Berlin : Experience leads to the growth of new brain cells, giving rise to a person’s individuality, a new study has found, reports PTI.
Researchers from the DFG-Center for Regenerative Therapies Dresden – Cluster of Excellence at the TU Dresden (CRTD), the Dresden site of the German Center for Neurodegenerative Diseases (DZNE), and the Max Planck Institute for Human Development in Berlin took part in the study.
The adult brain continues to grow with the challenges that it faces; its changes are linked to the development of personality and behaviour. Scientists set out to determine the link between individual experience and brain structure.
They observed forty genetically identical mice that were kept in an enclosure offering a large variety of activity and exploration options. “The animals were not only genetically identical, they were also living in the same environment,” explains principal investigator Gerd Kempermann, Professor for Genomics of Regeneration, CRTD, and Site Speaker of the DZNE in Dresden.
“However, this environment was so rich that each mouse gathered its own individual experiences in it. Over time, the animals therefore increasingly differed in their realm of experience and behaviour,” Kempermann said.
Each of the mice was equipped with a special micro-chip emitting electromagnetic signals. This allowed the scientists to construct the mice’s movement profiles and to quantify their exploratory behaviour.

[Records from a data source]
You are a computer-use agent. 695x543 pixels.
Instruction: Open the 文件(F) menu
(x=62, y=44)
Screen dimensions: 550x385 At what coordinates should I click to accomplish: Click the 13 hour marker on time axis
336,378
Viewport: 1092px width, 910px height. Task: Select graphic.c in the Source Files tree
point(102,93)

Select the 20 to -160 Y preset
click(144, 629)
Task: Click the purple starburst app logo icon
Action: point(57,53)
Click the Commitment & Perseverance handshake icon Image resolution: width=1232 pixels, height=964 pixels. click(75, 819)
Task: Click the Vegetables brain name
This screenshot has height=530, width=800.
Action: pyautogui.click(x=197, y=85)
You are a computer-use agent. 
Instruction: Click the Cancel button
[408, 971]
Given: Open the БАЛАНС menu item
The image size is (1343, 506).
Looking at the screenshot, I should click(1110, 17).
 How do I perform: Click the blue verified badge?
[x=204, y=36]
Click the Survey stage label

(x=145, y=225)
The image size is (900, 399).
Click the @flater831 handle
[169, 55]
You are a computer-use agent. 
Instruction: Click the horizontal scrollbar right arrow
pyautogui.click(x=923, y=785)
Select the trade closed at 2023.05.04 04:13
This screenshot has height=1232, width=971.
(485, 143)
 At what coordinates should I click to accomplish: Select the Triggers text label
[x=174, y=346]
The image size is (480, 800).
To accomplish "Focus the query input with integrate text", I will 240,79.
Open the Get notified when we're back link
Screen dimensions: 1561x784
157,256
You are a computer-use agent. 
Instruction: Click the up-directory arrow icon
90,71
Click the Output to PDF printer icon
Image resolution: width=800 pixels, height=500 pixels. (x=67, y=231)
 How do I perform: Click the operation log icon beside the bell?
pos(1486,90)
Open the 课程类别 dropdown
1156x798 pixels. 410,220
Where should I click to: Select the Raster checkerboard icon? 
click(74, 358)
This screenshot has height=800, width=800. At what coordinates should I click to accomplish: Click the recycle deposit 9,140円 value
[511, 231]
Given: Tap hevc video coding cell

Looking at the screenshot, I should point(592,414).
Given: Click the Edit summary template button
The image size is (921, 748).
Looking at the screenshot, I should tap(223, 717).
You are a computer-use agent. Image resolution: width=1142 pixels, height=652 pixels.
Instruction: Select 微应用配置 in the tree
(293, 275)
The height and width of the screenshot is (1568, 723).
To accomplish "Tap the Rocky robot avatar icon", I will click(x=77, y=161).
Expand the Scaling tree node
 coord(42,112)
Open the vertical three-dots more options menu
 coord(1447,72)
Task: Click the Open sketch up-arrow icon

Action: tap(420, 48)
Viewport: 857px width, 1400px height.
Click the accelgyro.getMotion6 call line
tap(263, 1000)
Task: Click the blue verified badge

■ Explore the material ■
a) In the article on the brain-cell study, shorten the paragraph beginning "They observed forty genetically identical mice" while keeping its main facts.
b) List every research institution that the article on the brain-cell study says took part in the study.
c) Pick up the article on the brain-cell study after its last sentence and continue it.

■ Answers for each item ■
a) The researchers observed forty genetically identical mice housed in an enclosure with many options for activity and exploration. Principal investigator Gerd Kempermann, Professor for Genomics of Regeneration at CRTD and Site Speaker of the DZNE in Dresden, noted that the animals shared both their genes and their environment.

b)
- DFG-Center for Regenerative Therapies Dresden – Cluster of Excellence at the TU Dresden (CRTD)
- The Dresden site of the German Center for Neurodegenerative Diseases (DZNE)
- Max Planck Institute for Human Development in Berlin

c)
Despite a common environment and identical genes the mice showed highly individualised behavioural patterns. They reacted to their environment differently. In the course of the three-month experiment these differences increased in size.
“Though the animals shared the same life space, they increasingly differed in their activity levels. These differences were associated with differences in the generation of new neurons in the hippocampus, a region of the brain that supports learning and memory,” said Kempermann.
“Animals that explored the environment to a greater degree also grew more new neurons than animals that were more passive,” Kempermann said.
The authors found that personal experiences and ensuing behaviour contribute to the individualisation of the brain. “Adult neurogenesis also occurs in the hippocampus of humans. Hence we assume that we have tracked down a neurobiological foundation for individuality that also applies to humans,” Kempermann said.